--- Reading passage ---

Opportunities are coming together for a city that has waited for decades for the state to get on track while neighboring states like Michigan, Pennsylvania and New York are setting up green signals to further improve their train services. Indeed, federal law since 2008 has put the onus on rail service expansions entirely on states which purchase services from the national passenger railroad Amtrak. For 50 years, the State of Ohio has studied and talked about expanding train services on several routes including the so-called 3C Corridor linking Ohio’s biggest cities — Cleveland, Columbus and Cincinnati.
But since trains can’t run on tracks made of study documents, Ohio has been left at the station while other states enjoy tens of millions of dollars in economic benefits from having dozens of their smaller cities linked to the biggest cities in those states, Amtrak says. The Ohio agency responsible for leading passenger rail development, the Ohio Rail Development Commission (ORDC), is required by its enabling legislation to pursue 3C Corridor first. All of those past studies showed 3C’s ridership would be among the highest of any new-start, state-sponsored passenger rail service in the country since Amtrak began in 1971. And, like any transportation service or infrastructure, it would require ongoing state financial support.
Ohio has balked at spending any of its own money and, in 2011, gave back $400 million in federal funds to pay the full construction cost of improved tracks, signals, stations and 79 mph trains that would have linked Ohio’s 3Cs plus Dayton and several other smaller cities en route. Ohio also turned back $15 million in federal planning funds that would have made the 3C route eligible for federal dollars to further improve tracks, signals and road crossings to safely raise train speeds to 110 mph.
Since then, states like Illinois, Michigan, New York, Pennsylvania and even the northwest corner of Indiana have invested hundreds of millions of dollars in their train services, including boosting train speeds from 79 mph to 110 mph. In Pennsylvania, its Keystone East line linking Philadelphia and Harrisburg has seen speeds increased to 125 mph. Ditto for Florida where a privately run service called Brightline, sustained in part by real estate developments at stations, linking Miami and Orlando will open in 2023 new 110-125 mph route sections over which hourly trains will operate.
Then, prior to President Joe Biden signing the Bipartisan Infrastructure Law (BIL) last year, Amtrak released a proposed 15-year passenger rail expansion plan called Amtrak Connects US. Among its visions, it offered the addition of several daily trains on each route out of Cleveland to Toledo/Detroit, Buffalo/New York City, Pittsburgh/Philadelphia and Columbus/Cincinnati. Amtrak said the expansion would turn downtown Cleveland’s lakefront Amtrak station into a mini-hub with up to two dozen trains a day and bring more than 1 million people per year to the central business district to get on and off its trains.
New illuminated signage at Amtrak’s Cleveland lakefront station (John Goetz).

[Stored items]
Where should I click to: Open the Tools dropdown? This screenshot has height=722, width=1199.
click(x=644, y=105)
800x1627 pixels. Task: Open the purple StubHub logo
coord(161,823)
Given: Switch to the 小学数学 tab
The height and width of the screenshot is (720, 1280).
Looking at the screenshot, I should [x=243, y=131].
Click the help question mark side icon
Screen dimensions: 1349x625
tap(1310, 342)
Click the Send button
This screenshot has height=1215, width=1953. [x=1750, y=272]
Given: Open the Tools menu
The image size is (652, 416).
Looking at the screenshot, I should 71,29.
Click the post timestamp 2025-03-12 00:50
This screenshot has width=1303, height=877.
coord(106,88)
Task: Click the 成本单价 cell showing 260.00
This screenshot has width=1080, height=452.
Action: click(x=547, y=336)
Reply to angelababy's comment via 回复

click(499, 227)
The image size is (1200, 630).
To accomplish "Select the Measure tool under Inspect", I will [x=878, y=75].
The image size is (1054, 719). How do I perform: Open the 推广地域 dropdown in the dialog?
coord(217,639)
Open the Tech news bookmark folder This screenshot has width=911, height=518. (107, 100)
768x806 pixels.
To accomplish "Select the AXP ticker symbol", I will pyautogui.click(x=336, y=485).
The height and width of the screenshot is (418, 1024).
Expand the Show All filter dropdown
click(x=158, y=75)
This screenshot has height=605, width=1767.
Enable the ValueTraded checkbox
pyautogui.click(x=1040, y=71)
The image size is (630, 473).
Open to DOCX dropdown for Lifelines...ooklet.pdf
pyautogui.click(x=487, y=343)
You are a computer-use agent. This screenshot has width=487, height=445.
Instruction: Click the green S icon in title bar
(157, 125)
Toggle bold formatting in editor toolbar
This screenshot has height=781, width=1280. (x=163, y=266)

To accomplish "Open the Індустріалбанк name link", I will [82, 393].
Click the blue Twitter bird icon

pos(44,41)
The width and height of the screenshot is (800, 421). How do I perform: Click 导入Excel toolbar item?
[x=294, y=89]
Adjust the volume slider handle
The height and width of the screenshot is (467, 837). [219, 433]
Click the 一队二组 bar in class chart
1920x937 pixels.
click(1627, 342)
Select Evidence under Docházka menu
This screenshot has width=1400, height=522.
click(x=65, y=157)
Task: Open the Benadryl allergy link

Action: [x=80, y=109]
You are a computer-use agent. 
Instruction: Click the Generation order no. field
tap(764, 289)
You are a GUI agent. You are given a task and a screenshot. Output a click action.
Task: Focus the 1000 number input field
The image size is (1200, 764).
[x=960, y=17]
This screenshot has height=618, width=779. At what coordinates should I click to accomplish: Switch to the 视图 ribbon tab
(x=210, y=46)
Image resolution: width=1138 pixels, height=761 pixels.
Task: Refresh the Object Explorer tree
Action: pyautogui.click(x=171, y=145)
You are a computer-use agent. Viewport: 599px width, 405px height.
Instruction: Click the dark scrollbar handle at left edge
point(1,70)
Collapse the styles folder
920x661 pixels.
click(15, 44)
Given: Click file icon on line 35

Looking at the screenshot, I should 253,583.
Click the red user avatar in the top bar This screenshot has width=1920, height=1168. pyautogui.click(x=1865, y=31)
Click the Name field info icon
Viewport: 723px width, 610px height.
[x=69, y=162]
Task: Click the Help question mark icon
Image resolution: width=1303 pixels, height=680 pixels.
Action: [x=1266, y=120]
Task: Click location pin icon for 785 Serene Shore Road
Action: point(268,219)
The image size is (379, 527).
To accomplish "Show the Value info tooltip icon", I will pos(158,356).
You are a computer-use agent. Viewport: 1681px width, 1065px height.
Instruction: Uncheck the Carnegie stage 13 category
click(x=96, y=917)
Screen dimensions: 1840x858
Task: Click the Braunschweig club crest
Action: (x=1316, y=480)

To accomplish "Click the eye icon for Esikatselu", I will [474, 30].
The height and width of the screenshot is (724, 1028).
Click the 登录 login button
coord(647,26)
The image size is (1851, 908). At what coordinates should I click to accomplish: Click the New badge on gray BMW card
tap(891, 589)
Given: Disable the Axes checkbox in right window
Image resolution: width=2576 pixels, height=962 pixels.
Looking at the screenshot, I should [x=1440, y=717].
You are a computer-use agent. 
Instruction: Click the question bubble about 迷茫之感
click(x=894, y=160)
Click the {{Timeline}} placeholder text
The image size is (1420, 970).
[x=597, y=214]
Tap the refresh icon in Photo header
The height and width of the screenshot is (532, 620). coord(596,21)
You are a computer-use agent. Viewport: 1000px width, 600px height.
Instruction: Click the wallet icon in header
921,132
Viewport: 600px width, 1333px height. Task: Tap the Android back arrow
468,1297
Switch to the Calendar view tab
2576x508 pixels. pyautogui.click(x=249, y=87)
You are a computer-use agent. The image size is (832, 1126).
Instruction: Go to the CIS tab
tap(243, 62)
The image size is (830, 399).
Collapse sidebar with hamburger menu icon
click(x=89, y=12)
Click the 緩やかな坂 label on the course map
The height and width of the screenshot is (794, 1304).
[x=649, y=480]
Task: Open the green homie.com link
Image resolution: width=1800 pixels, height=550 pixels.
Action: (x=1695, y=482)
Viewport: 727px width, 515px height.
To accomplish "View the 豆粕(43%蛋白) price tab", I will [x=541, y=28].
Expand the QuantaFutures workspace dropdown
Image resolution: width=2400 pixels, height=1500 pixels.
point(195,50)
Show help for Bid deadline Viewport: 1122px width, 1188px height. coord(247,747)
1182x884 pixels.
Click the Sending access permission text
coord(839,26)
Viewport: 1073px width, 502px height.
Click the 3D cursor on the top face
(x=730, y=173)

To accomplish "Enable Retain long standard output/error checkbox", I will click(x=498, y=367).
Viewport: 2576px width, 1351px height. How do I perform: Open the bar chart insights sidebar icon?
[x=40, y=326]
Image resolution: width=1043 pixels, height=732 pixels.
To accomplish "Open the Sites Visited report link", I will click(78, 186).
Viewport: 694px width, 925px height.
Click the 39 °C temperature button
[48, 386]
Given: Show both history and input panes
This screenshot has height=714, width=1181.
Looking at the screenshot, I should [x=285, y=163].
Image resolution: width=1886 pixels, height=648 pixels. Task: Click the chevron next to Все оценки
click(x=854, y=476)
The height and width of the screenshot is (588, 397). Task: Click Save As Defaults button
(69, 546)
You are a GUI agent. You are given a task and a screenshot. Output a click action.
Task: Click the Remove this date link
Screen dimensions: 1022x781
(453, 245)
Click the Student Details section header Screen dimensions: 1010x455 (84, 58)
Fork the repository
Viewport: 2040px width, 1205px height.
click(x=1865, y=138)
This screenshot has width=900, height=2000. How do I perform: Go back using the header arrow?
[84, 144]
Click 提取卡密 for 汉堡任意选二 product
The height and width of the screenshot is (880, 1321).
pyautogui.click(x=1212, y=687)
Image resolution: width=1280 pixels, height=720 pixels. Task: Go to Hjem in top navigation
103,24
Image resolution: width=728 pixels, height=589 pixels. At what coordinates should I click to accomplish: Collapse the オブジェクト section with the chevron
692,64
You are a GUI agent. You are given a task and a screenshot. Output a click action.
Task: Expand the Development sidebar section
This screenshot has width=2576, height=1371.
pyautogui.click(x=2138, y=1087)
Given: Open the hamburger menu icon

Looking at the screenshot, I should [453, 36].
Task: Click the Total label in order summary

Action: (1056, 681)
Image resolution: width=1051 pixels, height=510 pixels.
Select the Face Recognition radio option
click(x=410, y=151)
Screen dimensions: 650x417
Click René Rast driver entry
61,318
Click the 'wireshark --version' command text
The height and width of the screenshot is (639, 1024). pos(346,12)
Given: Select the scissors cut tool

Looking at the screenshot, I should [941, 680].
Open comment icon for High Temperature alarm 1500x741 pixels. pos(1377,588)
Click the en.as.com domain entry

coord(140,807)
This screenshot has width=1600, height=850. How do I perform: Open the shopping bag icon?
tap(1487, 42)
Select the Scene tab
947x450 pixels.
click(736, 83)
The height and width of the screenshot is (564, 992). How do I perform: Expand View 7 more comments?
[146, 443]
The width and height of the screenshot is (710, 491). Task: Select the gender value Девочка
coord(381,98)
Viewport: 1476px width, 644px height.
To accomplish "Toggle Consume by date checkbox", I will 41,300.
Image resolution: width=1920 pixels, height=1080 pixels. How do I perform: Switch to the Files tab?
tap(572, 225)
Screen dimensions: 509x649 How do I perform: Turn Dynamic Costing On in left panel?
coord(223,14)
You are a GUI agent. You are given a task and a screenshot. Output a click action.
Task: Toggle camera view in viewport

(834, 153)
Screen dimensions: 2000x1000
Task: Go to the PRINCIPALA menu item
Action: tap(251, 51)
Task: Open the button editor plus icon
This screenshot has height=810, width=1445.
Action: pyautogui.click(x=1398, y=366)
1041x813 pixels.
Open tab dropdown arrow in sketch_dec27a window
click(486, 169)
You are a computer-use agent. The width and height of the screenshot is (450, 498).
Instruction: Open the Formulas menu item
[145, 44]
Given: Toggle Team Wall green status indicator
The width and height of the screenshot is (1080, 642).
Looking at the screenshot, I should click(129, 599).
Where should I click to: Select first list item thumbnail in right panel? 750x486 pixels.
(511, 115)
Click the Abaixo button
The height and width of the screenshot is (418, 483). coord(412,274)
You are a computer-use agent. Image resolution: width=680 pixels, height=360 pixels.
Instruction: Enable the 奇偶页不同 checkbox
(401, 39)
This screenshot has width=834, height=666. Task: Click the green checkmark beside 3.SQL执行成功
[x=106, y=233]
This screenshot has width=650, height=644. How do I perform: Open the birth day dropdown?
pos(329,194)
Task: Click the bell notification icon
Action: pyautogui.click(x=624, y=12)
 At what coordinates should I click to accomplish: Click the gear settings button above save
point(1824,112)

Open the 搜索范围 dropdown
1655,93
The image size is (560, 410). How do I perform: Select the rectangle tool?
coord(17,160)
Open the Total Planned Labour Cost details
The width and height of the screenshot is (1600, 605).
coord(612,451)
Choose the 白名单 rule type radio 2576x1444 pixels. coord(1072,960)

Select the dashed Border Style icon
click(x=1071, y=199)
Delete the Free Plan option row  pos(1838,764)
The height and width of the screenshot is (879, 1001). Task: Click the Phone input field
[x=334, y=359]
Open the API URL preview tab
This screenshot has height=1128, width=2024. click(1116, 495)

--- Instructions ---
**1.** Can you repeat the Ohio rail article word for word between "But since trains" and "state financial support.", inclusive?
**2.** Which states does the Ohio rail article name as having invested hundreds of millions of dollars in their train services since Ohio turned back federal funds in 2011? List them all.

--- Final answers ---
**1.**
But since trains can’t run on tracks made of study documents, Ohio has been left at the station while other states enjoy tens of millions of dollars in economic benefits from having dozens of their smaller cities linked to the biggest cities in those states, Amtrak says. The Ohio agency responsible for leading passenger rail development, the Ohio Rail Development Commission (ORDC), is required by its enabling legislation to pursue 3C Corridor first. All of those past studies showed 3C’s ridership would be among the highest of any new-start, state-sponsored passenger rail service in the country since Amtrak began in 1971. And, like any transportation service or infrastructure, it would require ongoing state financial support.

**2.** Illinois, Michigan, New York, Pennsylvania and Indiana (its northwest corner)